By Claire Kalikman
[dropcap]D[/dropcap]ance troops and singing groups lit up the stage on a Saturday night in January in Woolsey Hall, as six groups celebrating South Asian culture performed at the annual Roshni (meaning ‘light’ in Hindi) Showcase. The South Asian Society hosted the event, and also sold Indian and American food to raise money.
Diksha Brahmbhatt ‘18 and Ahmed Syed ‘18 emceed the event. Their self-deprecating humor and incredible dancing amused and wowed the crowd during the breaks.
The night started with the fusion a capella group Sur et Veritaal. ‘Sur’ means ‘note’ and ‘veritaal’ means beat or rhythm, and they live up to their name by combining Bollywood songs and Western hits, singing in both Hindi and English. Member Nikhil Nagpal ‘21 said, “I think it’s a great way to stay connected to my culture and have fun!”
Next was Yale Rangeela, a fusion dance group combining Bollywood, classical Indian, and hip-hop. Their claim to fame, as they love to emphasize even 6 years later, is their 2012 performance for Shah Rukh Khan, arguably Bollywood’s biggest superstar.

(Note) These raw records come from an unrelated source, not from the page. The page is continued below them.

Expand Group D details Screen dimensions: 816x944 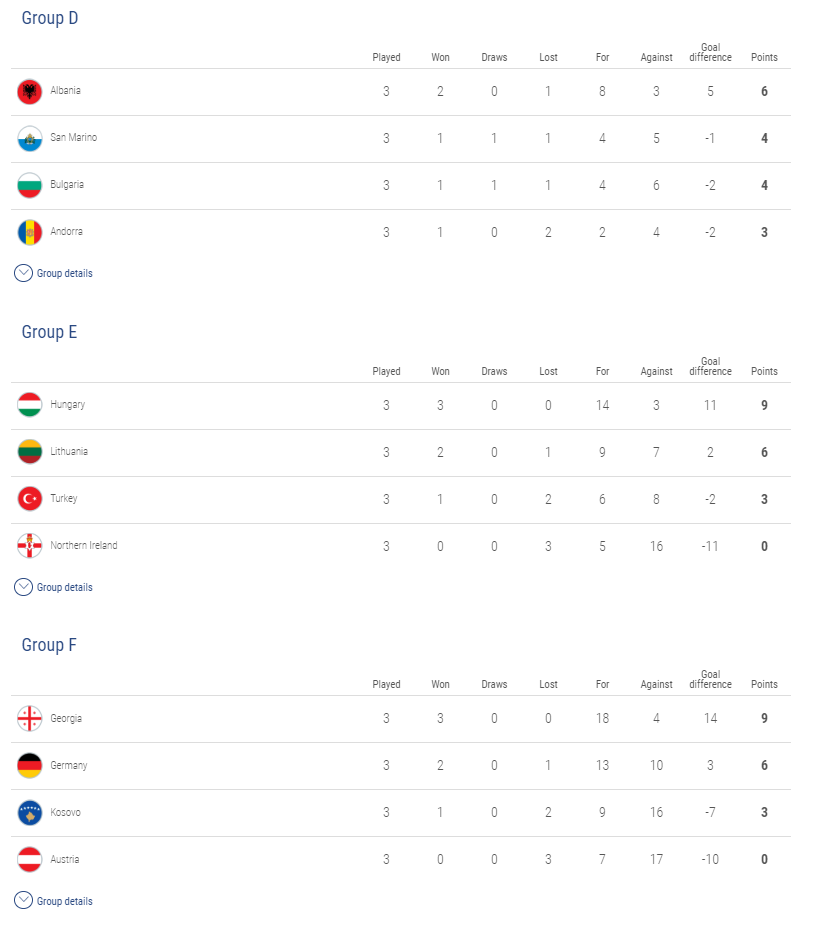pos(53,273)
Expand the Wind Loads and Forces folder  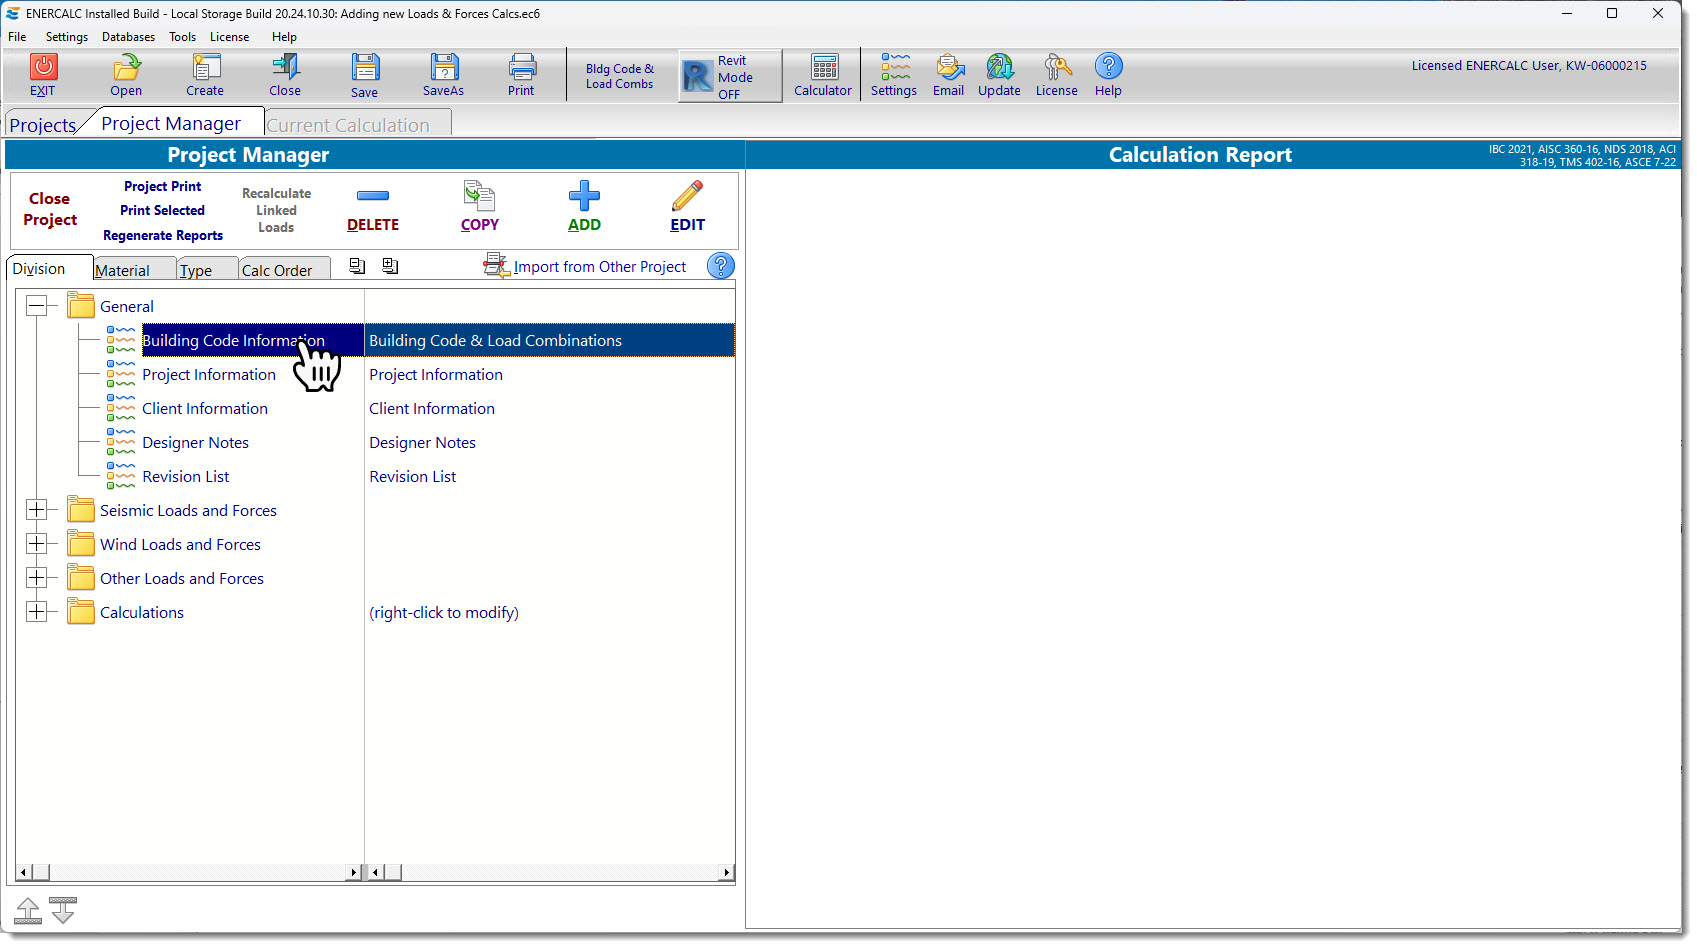tap(38, 543)
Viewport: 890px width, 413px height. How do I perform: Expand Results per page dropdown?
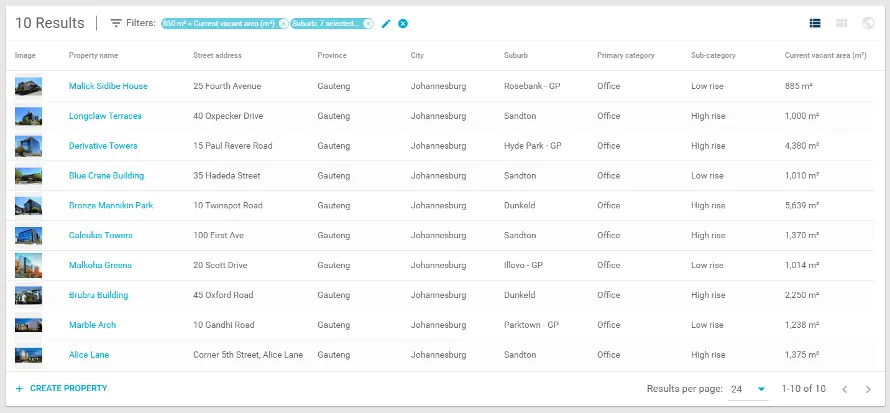(749, 389)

Then came Yale Kalaa, Yale’s newest Indian dance group. They performed three types of dance from different regions: Bharatanatyam, Kathak, and Kuchipudi. Yashasvini Jindal ‘21 performed the final type, a traditional folk dance form from the Punjab region of South Asia. She commented, “I love being a part of Kalaa because even though we all come from different backgrounds, dance brings us together, and lays the foundation of our shared values. Beyond our differences, we are a unique community united by our commitment to our versatile dance forms.” This was easy to see in the graceful and beautifully fused performance. Their clothes were also astoundingly beautiful, ensuring that the viewer would not be able to take their eyes off the performance.
MonstRAAsity performed dance from the state of Gujarat, and were followed by two graduate students singing Desi music. It was a welcome surprise to have performers not just from the College; the inclusion of graduate students emphasized the strong sense of community across all parts of Yale. The final group to perform was Jashan Bhangra , who rejuvenated the audience with their high energy Punjab dance style.
Delhi native and audience-member Saumya Malhotra ‘21 commended the performances, saying “I’m so happy that these sorts of events happen here because it makes me feel at home and connected to my culture even when I’m so far from home.” She was also happy to explain the significance of each type of dance to her friends less versed in Indian dance.
Many of the acts, though, included performers not from South Asia or South Asian descent, a tribute to the true inclusive nature of these and other groups at Yale. There was also an act put together by each grade, composed of the actual performers, and the performers’ friends, just there to have a good time. These acts often featured contemporary American songs, or songs with lyrics in Hindi and English, an indication of the combination of cultures. Afterwards, some freshmen members of the audience could be heard plotting next year’s Sophomore Act, inspired by what they had just seen.